This morning we tweeted as part of worship - you can read our tweets at http://twitter.com/oikoumene. It was an interesting experiment, we did low tech tweeting with pencil and paper and I typed the tweets into the site in themed groups in free moments during the day.
Tweets are of course just little things, fragments of communication, yet even in just 140 keystrokes you can say something meaningful, you can link to a photo or audio file, to an article or video. You can try to "hook" people, you can make statements and of course you can also preach and pray using the medium.
Today I tried to get people to tweet in four ways - first a tweet of confession of brokenness, after that a tweet of hope for just peace after hearing the assurance of forgiveness and listening to Isaiah 52, then a tweeted biblical reflection on Matthew 6 25-33 - the lilies of the field; and finally prayer tweets of intercession for peace and justice.
We had a group of people from the Danish churches so many of today's tweets were in Danish, others were in German, French, Swahili and Tagalog (I think ...) so I had an interesting time typing them up - especially as Twitter was painfully slow this afternoon.
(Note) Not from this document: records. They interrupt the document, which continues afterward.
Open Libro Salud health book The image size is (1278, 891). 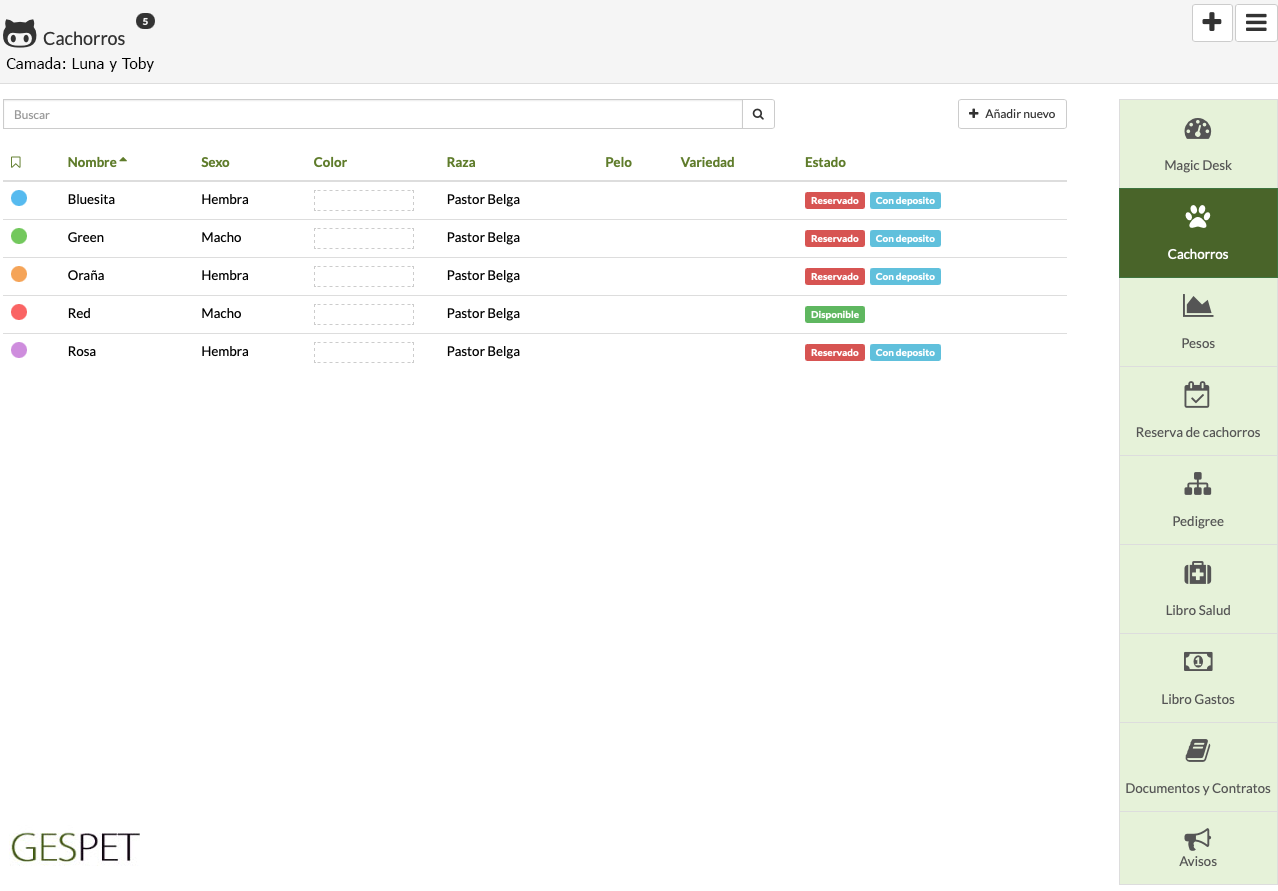coord(1197,589)
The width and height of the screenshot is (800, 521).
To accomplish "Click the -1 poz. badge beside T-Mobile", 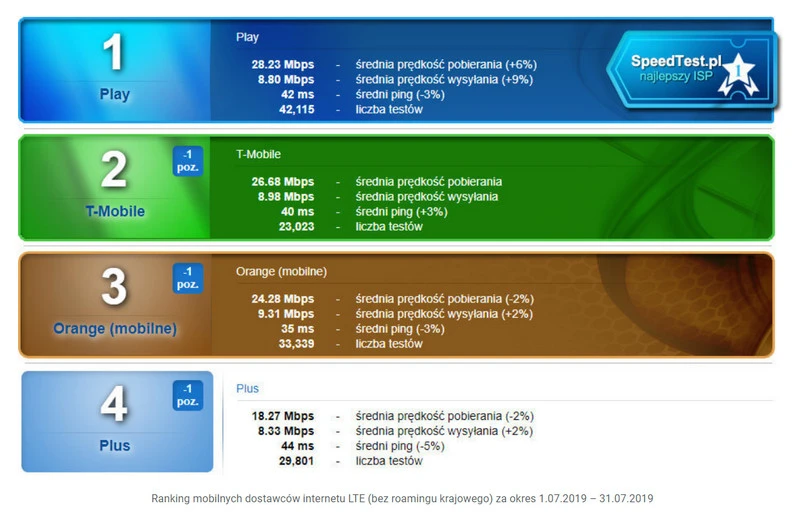I will [x=187, y=161].
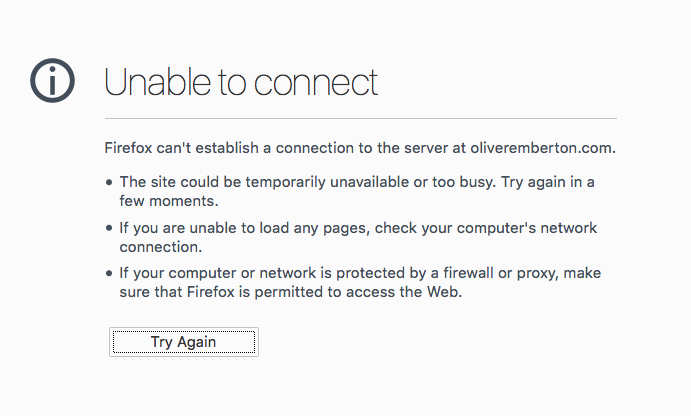Click the bullet dot before "If your computer or network"
The image size is (691, 416).
tap(109, 274)
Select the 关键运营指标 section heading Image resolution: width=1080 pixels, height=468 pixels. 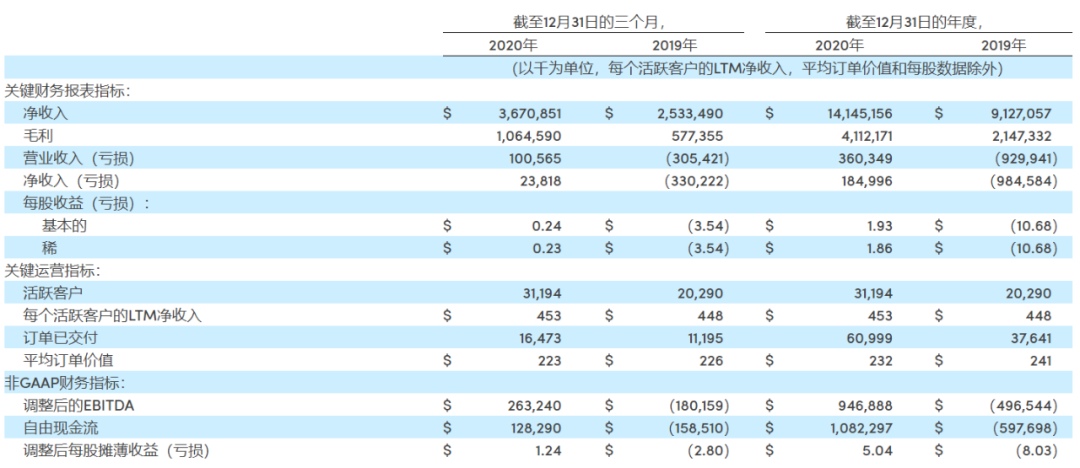click(x=52, y=270)
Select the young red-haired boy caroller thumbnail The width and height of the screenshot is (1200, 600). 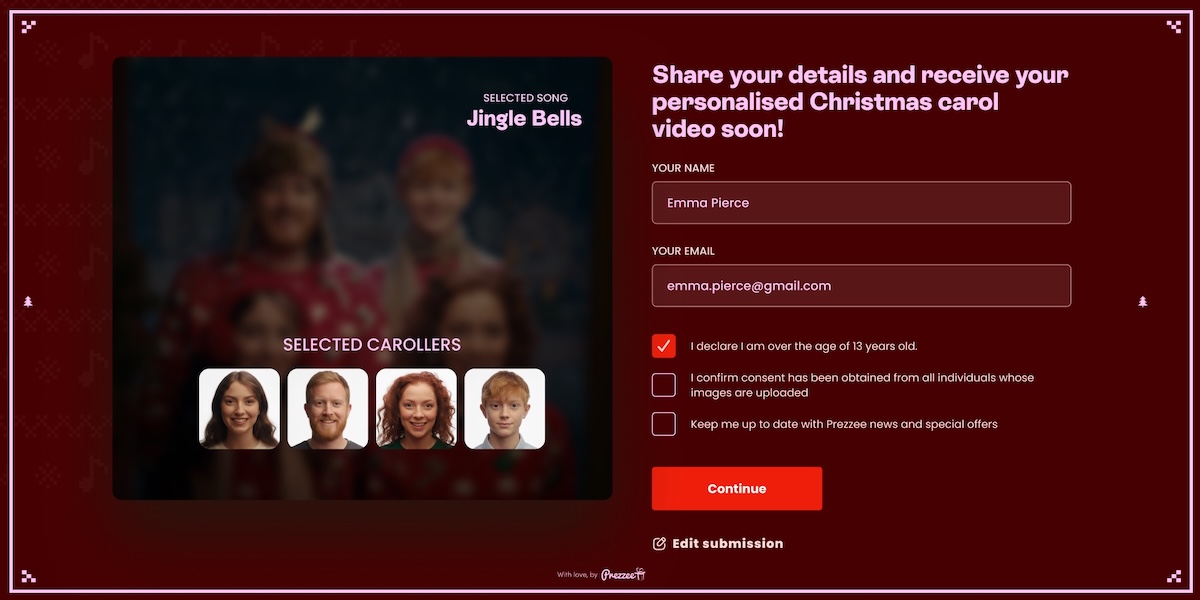(x=505, y=409)
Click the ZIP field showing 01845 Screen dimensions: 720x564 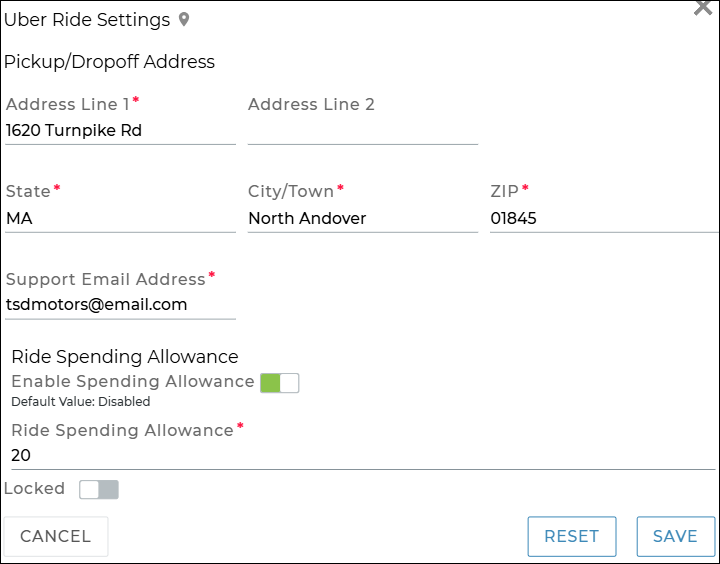603,218
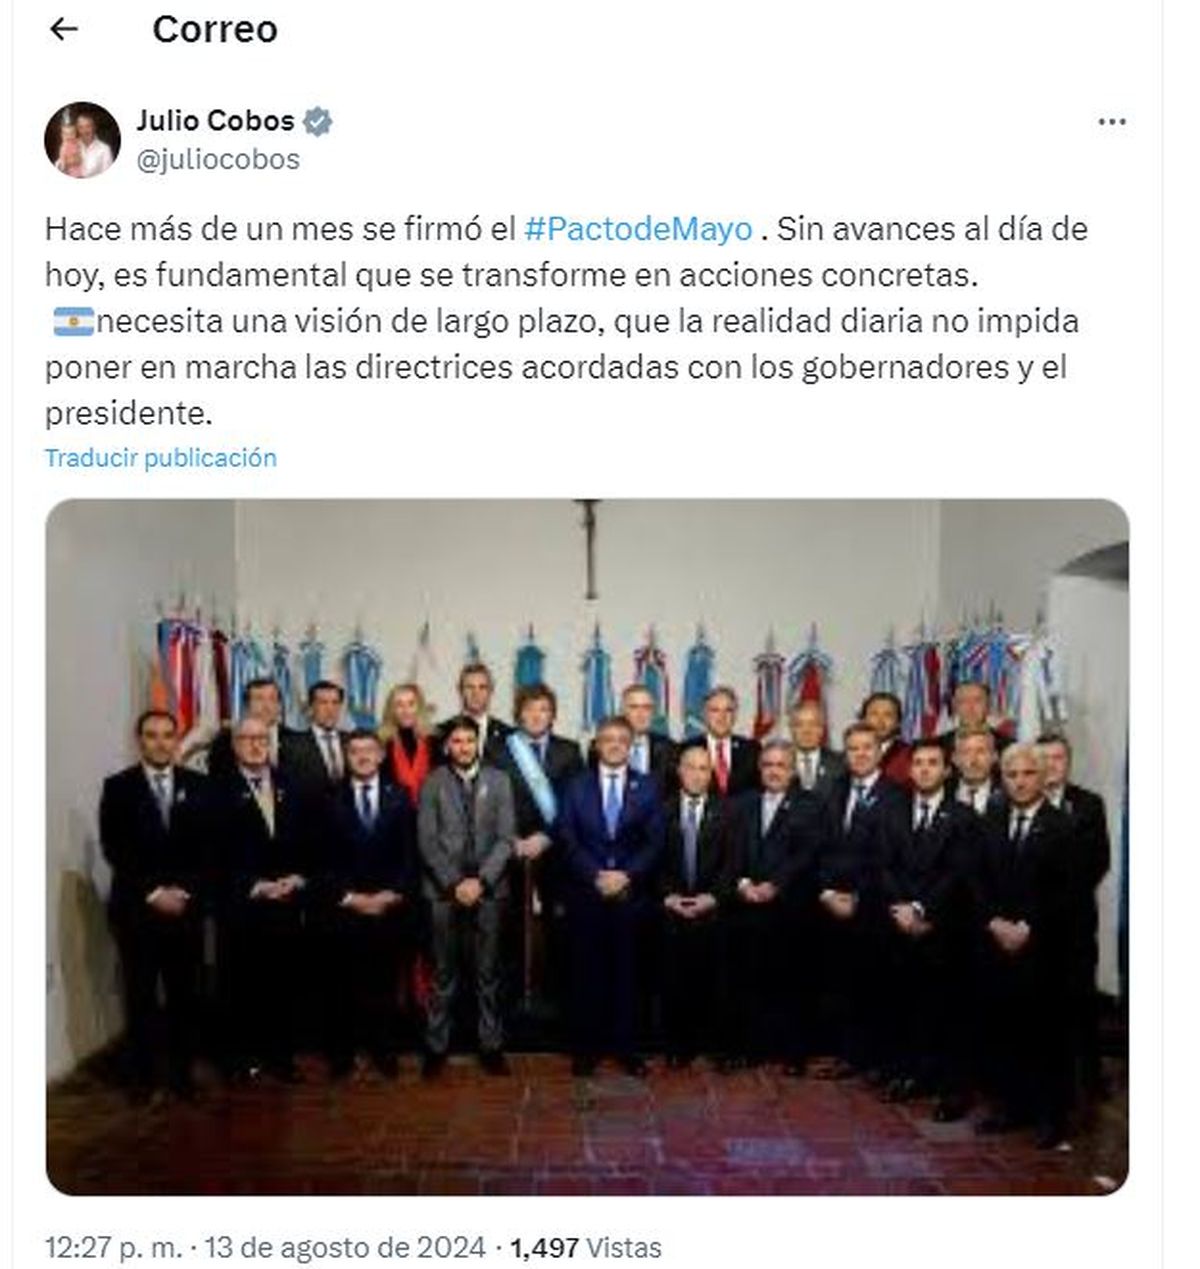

I did not preach but as an invitation to the biblical reflection I took with me a small branch of a pink flowering prunus. The gospel reading we listened to - in French - was of the lilies of the field. Yesterday I read this moving and beautifully written article by Joji Sakurai on cherry blossom and transience as a source of strength. She wrote:
For the Japanese, it will be a particularly poignant sight. Even in normal times, the flowers are a cause for rejoicing tinged with sadness, because they fall at the moment of their greatest beauty. They are the embodiment of a notion that is central to Japanese culture — "hakanasa," a hard-to-translate word that conveys the fragility, or evanescence, of life.I was moved to learn that the cherry blossom is also the symbol of valour for the Samurai. this prompted me to think about how we so often have such grandiose plans for our projects - our peace-making and events too. Our work for a just peace today needs somehow to be like cherry blossom willing to bloom beautifully and then let go. Just-peace can never be about something set in stone. I believe in the little fragile things, in the arpilleras of the stitching peace exhibition, in the petals that gently fall and look like snow, in folk who find time to have a meal with one another and in the transience rather than in the permanence of our witness, in the God of small things. Like the cherry blossom, Christ too was at his most evanescent just before his life ended - how else can you read and understand his passionate words and actions, his foot washing in John's gospel, if it is not in some way about a vital fragile blossoming: "That all may be one".
If the blossom does not fall there will of course be no fruit. Only sacrifice bears fruit.
Here are two tweets written by someone at this morning's service, they sum up fragmentally but succinctly some of what I'm trying to say.
I grew up in blossom country in the Vale of Evesham, and thinking about the cherry blossom reminded me of A. E. Houseman's Loveliest of trees the cherry now ... which has its own strong intimations of mortality and celebration of nature. I like the idea of spring and winter almost being one in terms of the beauty, how the snow reminds of the springtime blossom. How sad that when I was studying it at school I never quite reached such gentle understanding of it. Now I can see how this deep human understanding of passing seasons and transience links east and west, north and south.
#IEPC Is 52:7 Mt 6:25 Transient lives contributing to the justice mercy & peace on earth
#IEPC Is 52:7 Mt 6:25 Transient blooms that bring everlasting beautiful memories
This evening coming home on the bus I realised that I shall never really be a systematic theologian but always a fragmentic theologian. Outside the main entrance to the Ecumenical Centre a prunus is in flower next to the white cross outside the chapel, it always makes me smile to see that in springtime, even on a wet grey morning like today. And seeing it reminded me of this which we sang in the chapel at the end of last winter, when spring was merely a vague promise, but nevertheless on the way:
“O make our barren trees to grow, our hands to blossom,
and let our lives bring forth such fruit that heals our neighbours’ grief and pain.”
It's by a Norwegian artist and hymn writer called Svein Ellingsen.
Poetry about blossom, thinking about the transience of blossom gives me strength, reminds me of the orchard in the garden at home and pure pleasure at beauty. It also offers a slightly subversive paradigm to my understanding, one that is glorious, mystical and filled with both pain and perfume. It is good to be a fragmentic theologian, a source of tearful strength.